MARIO RUSSO RESTS IN AN OUTFIT BY DRIES VON NOTEN IN FRONT OF HIS SOL LEWIT GOUACHE ON PAPER. RICK GARAFOLO STANDS BY. IN THE EUROPEAN TRADITION, RUSSO IS A PATRON OF DESIGNERS AS WELL AS ARTISTS. THE CHAIRS ARE FROM ADESSO, IN BOSTON.

RICK GARAFOLO’S BOSTON SHOWROOM, REPERTOIRE, FACES THE BOSTON PUBLIC GARDEN. THIS MORNING I AM ON  MY WAY TO DISCUSS THE TOWNHOUSE INTERIOR HE AND HIS PARTNER, DESIGN DIVA CELESTE COPPER, CREATED FOR BOSTON’S PREMIERE HAIR SALON AND HAIR PRODUCTS ENTREPRENEUR, MARIO RUSSO.

Suddenly, I’m surprised by Canadian Geese just alighting on the grass. Isn’t this the Public Garden where we are supposed to make way for those fabled ducklings? This I understood, but geese! In any case, I pause to mediate on these soaring creatures and the design epiphany they offer up to the story of Mario Russo’s Beacon Hill town-house, which lies on the other side of the Garden.
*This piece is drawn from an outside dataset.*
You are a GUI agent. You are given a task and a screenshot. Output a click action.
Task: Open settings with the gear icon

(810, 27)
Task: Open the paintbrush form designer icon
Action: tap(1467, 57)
Indeed, they seem to represent to the two opposing sides of Cooper’s work: call it the intellectual versus the sensual. The parabolas of their necks, the perfect geometries of their V-shaped from in flight, speak to her architectural, formal genius, the “open question of her interior design work” as Garafolo would call it. The subtle colorings of their satiny, phosphorescent brown feathers suggest something about Celeste Cooper’s love of sumptuousness and comfort.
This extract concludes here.